▶ Saved data entries
········

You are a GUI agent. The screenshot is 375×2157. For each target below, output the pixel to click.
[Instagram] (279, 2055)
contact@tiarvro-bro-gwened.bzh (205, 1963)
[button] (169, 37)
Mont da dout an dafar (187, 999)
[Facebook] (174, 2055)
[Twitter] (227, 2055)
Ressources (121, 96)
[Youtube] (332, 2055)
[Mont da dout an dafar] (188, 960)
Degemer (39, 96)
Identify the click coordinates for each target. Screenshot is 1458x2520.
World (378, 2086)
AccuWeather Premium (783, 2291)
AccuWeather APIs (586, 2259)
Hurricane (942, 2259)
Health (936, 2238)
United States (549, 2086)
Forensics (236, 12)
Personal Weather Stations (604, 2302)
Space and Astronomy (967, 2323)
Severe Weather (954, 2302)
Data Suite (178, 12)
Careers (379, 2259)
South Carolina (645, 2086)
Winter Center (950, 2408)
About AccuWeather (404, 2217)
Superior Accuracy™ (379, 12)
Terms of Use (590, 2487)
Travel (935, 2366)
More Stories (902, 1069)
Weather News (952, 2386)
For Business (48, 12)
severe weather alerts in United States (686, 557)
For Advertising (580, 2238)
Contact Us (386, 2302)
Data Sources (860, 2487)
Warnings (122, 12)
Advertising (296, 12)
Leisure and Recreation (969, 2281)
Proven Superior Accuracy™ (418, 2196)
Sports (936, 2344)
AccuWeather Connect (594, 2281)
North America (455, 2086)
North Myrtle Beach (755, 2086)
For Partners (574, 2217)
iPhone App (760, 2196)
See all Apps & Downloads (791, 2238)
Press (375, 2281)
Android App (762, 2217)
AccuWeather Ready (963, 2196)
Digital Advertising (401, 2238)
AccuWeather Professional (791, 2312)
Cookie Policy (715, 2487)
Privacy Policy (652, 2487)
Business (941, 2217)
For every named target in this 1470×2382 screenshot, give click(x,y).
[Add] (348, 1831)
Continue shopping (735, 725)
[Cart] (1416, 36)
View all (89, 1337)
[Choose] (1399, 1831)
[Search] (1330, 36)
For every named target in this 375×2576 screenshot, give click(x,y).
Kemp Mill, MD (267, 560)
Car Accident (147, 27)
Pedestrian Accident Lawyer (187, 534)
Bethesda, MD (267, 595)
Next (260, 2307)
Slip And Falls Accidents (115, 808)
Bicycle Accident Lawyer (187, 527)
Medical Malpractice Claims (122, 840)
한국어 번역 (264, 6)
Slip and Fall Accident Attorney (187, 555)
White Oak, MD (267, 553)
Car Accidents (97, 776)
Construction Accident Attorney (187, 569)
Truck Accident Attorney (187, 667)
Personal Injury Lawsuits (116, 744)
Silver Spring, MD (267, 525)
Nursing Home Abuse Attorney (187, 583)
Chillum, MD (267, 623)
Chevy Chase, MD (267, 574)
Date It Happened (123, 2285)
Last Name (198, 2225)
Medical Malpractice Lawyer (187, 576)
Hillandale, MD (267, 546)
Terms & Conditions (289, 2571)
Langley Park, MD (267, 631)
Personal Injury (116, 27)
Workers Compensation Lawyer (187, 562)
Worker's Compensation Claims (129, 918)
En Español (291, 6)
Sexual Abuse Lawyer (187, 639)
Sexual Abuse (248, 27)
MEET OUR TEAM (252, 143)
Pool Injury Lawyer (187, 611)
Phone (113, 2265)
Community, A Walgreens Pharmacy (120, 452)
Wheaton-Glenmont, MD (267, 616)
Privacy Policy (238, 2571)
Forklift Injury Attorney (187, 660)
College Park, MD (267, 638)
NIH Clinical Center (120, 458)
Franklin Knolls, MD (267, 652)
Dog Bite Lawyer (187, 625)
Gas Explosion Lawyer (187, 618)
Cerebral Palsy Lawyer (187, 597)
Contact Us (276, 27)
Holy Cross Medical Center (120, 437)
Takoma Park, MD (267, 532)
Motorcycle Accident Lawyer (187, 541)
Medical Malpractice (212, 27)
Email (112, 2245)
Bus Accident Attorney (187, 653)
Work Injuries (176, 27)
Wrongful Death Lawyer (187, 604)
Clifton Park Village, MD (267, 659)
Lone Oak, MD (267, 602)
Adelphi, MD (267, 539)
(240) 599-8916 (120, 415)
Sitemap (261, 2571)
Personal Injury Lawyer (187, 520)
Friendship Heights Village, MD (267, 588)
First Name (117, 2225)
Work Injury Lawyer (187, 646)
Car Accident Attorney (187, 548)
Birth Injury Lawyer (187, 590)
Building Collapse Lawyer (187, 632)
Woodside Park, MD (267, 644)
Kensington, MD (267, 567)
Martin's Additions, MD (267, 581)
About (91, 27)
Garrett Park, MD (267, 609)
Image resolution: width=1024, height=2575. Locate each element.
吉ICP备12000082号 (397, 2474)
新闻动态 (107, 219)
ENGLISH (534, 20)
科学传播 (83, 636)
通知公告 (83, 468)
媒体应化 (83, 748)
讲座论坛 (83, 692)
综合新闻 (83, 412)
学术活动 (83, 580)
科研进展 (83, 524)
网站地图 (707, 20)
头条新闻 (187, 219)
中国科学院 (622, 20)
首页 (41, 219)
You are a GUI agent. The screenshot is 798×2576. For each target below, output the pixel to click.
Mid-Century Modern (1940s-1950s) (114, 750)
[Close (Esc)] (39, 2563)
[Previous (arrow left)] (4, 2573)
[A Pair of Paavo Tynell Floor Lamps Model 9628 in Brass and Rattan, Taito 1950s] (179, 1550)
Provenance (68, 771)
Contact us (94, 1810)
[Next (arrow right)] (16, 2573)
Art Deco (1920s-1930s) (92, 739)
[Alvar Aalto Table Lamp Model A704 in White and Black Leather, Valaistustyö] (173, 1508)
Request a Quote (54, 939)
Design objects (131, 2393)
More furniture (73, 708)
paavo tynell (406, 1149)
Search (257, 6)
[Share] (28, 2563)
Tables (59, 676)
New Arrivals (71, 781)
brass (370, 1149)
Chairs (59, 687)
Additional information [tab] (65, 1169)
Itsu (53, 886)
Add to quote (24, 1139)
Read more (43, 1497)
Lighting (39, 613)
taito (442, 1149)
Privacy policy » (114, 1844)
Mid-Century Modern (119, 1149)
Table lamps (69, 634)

········

▶ WORK TO BE COMPLETED
For every line above that includes the word "Privacy", return the line.

▶ EXERCISE OUTPUT
Privacy Policy (652, 2487)
Privacy Policy (238, 2571)
Privacy policy » (114, 1844)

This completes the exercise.